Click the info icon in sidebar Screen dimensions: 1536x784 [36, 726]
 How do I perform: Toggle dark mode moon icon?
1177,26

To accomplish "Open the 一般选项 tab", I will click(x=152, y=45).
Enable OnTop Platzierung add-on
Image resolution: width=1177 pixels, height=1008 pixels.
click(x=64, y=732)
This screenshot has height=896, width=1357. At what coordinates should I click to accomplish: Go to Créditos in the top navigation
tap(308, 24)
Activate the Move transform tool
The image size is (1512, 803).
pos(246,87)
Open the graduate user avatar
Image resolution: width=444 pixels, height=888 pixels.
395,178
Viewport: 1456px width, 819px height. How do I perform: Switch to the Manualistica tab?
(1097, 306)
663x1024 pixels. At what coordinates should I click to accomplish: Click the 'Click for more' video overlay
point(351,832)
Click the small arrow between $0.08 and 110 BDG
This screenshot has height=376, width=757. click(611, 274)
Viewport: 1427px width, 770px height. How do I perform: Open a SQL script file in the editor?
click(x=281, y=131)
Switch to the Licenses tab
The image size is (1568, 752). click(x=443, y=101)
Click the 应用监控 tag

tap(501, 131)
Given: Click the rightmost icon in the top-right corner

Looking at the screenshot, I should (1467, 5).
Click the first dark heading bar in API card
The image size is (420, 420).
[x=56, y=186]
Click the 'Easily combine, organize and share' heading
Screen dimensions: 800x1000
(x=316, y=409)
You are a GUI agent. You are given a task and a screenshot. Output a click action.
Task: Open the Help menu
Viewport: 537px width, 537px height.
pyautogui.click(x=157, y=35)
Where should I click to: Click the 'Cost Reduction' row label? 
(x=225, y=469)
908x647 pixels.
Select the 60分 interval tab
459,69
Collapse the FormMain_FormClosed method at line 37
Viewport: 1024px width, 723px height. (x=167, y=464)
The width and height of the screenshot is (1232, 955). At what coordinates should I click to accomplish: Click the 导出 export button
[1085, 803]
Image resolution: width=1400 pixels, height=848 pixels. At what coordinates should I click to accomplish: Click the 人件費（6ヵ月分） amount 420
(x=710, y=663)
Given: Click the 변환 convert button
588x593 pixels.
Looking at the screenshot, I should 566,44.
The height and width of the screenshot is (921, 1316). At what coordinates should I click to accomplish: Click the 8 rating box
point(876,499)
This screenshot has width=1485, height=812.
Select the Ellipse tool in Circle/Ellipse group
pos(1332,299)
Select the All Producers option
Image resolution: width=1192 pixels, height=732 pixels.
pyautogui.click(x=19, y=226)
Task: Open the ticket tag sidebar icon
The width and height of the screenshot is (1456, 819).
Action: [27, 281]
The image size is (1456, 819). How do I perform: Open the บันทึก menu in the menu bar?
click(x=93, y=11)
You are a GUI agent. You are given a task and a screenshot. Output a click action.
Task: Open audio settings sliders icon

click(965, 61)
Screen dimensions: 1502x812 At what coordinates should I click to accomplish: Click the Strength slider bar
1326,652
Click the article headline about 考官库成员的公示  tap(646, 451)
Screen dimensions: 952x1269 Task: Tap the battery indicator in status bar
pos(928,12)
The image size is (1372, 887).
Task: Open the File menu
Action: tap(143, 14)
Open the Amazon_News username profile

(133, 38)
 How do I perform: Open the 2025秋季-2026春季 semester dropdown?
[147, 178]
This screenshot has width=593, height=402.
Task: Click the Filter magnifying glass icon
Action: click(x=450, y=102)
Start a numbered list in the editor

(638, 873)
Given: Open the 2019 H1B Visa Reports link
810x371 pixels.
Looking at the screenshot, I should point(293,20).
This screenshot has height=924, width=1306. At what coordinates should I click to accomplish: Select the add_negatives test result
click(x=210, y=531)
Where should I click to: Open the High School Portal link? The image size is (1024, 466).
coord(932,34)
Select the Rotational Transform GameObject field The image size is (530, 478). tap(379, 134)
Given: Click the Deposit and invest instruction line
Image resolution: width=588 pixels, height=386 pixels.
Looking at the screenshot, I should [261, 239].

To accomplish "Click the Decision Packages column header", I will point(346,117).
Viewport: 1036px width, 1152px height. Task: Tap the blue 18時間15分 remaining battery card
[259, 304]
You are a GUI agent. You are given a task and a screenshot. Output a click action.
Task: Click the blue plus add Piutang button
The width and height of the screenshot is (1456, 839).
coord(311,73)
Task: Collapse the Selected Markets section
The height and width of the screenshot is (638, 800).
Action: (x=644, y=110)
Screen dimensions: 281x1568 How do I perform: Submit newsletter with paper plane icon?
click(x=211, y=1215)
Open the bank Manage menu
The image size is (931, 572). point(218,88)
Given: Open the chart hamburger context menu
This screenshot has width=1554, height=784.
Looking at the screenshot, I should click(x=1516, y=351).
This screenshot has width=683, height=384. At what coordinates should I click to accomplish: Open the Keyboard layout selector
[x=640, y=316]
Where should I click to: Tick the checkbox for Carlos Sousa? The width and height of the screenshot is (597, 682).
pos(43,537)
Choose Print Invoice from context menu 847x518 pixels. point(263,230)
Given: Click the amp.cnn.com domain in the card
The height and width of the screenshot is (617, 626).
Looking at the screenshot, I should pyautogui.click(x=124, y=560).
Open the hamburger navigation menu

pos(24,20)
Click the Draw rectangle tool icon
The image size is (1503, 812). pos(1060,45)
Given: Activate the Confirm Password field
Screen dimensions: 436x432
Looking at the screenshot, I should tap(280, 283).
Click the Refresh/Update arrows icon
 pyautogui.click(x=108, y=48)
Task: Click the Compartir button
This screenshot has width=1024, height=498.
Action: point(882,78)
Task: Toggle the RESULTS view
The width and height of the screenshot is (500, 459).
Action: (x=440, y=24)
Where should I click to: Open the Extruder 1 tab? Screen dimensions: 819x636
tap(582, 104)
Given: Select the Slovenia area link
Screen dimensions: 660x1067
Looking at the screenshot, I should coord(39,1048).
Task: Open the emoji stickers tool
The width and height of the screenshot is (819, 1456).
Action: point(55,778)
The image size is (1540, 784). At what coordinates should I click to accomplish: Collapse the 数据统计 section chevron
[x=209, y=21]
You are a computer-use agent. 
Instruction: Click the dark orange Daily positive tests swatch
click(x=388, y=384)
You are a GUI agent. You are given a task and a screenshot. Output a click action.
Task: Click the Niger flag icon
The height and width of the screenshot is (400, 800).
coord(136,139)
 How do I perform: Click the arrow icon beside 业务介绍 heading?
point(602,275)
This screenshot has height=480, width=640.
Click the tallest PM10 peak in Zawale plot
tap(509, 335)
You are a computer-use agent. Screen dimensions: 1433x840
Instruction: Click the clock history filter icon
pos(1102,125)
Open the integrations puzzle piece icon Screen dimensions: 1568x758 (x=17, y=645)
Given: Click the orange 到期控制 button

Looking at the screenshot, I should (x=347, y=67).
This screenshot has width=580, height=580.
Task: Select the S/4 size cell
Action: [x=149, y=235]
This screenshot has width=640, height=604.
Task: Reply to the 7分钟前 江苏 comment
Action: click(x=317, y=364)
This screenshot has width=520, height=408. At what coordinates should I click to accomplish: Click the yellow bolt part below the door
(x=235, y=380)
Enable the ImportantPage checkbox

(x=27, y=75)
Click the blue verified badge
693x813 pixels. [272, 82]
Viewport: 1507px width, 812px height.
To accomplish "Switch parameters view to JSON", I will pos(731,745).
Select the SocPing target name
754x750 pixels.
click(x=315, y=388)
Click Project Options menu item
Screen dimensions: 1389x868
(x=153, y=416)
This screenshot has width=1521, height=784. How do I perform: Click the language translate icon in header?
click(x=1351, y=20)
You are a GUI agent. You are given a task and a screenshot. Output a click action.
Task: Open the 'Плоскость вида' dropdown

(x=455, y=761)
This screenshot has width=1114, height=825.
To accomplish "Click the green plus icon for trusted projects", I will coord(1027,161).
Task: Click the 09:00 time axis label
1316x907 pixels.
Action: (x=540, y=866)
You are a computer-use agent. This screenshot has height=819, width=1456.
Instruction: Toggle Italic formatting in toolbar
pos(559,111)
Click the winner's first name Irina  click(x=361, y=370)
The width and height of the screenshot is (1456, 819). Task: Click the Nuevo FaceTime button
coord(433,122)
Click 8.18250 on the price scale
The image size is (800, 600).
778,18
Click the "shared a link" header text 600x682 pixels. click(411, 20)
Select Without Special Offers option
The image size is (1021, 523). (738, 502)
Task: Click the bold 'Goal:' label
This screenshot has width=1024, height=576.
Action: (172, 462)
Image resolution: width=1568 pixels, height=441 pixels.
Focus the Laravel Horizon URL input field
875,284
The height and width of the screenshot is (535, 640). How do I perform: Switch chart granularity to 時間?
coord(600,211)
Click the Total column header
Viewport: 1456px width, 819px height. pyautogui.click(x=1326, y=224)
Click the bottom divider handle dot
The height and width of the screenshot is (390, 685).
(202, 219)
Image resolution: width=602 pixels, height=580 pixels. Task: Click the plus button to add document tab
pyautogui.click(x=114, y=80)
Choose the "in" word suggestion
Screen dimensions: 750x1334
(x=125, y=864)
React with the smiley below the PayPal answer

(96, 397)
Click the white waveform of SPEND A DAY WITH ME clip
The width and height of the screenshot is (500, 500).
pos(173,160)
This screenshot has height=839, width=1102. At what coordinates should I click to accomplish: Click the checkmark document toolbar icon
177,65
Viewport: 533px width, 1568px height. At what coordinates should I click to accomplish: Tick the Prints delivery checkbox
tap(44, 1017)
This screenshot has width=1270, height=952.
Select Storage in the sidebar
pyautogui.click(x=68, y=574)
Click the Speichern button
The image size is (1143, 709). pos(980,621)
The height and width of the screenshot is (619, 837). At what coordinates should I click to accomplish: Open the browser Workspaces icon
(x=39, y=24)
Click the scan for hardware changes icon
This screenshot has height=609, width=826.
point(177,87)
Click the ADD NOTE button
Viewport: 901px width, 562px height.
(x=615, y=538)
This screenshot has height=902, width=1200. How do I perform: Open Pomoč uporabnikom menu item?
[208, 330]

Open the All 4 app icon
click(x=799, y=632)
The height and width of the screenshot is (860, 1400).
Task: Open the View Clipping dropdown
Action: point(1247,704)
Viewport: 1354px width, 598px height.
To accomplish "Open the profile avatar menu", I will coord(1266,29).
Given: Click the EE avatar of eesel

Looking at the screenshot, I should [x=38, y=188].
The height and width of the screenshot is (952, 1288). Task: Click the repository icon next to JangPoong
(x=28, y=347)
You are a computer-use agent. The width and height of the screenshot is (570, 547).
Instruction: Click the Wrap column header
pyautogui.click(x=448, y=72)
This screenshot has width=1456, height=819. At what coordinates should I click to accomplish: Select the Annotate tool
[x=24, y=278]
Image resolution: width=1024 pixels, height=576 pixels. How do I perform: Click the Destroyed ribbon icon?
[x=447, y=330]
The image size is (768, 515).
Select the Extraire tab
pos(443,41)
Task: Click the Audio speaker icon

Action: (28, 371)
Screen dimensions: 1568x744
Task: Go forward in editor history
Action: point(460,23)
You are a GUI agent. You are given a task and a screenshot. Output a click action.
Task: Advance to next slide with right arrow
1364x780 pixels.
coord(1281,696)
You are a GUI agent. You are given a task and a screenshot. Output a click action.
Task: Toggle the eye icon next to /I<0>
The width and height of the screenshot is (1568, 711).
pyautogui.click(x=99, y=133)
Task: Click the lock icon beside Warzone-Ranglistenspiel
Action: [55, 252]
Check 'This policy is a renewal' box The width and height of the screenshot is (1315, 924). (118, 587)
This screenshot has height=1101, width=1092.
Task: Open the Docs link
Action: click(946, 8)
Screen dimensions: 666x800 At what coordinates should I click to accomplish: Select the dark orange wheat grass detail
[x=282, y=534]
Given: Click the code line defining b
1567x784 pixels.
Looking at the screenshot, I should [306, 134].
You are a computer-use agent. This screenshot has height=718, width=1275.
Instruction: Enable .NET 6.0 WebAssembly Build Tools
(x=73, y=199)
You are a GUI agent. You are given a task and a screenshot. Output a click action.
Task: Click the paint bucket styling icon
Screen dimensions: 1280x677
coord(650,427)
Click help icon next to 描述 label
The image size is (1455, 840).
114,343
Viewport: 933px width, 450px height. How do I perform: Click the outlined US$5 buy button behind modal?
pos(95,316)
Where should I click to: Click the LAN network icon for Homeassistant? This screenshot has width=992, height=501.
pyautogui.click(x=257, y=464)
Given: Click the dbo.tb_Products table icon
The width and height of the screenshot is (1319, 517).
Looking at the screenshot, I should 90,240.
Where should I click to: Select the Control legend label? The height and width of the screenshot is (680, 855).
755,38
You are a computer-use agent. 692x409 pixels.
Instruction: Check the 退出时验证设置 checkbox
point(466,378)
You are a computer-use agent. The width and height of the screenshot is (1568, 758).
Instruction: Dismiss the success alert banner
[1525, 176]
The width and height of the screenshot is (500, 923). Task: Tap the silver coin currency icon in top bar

__Work instructions__
Can you format the lines of the records above as a numbered list, beginning at the line that contains "Viewport: 1427px width, 770px" and stopping after the line that contains "point(876,499)"? Leave out any blank lines.

__Exercise solution__
1. Viewport: 1427px width, 770px height. How do I perform: Open a SQL script file in the editor?
2. click(x=281, y=131)
3. Switch to the Licenses tab
4. The image size is (1568, 752). click(x=443, y=101)
5. Click the 应用监控 tag
6. tap(501, 131)
7. Given: Click the rightmost icon in the top-right corner
8. Looking at the screenshot, I should (1467, 5).
9. Click the first dark heading bar in API card
10. The image size is (420, 420).
11. [x=56, y=186]
12. Click the 'Easily combine, organize and share' heading
13. Screen dimensions: 800x1000
14. (x=316, y=409)
15. You are a GUI agent. You are given a task and a screenshot. Output a click action.
16. Task: Open the Help menu
17. Viewport: 537px width, 537px height.
18. pyautogui.click(x=157, y=35)
19. Where should I click to: Click the 'Cost Reduction' row label? 
20. (x=225, y=469)
21. 908x647 pixels.
22. Select the 60分 interval tab
23. 459,69
24. Collapse the FormMain_FormClosed method at line 37
25. Viewport: 1024px width, 723px height. (x=167, y=464)
26. The width and height of the screenshot is (1232, 955). At what coordinates should I click to accomplish: Click the 导出 export button
27. [1085, 803]
28. Image resolution: width=1400 pixels, height=848 pixels. At what coordinates should I click to accomplish: Click the 人件費（6ヵ月分） amount 420
29. (x=710, y=663)
30. Given: Click the 변환 convert button
31. 588x593 pixels.
32. Looking at the screenshot, I should 566,44.
33. The height and width of the screenshot is (921, 1316). At what coordinates should I click to accomplish: Click the 8 rating box
34. point(876,499)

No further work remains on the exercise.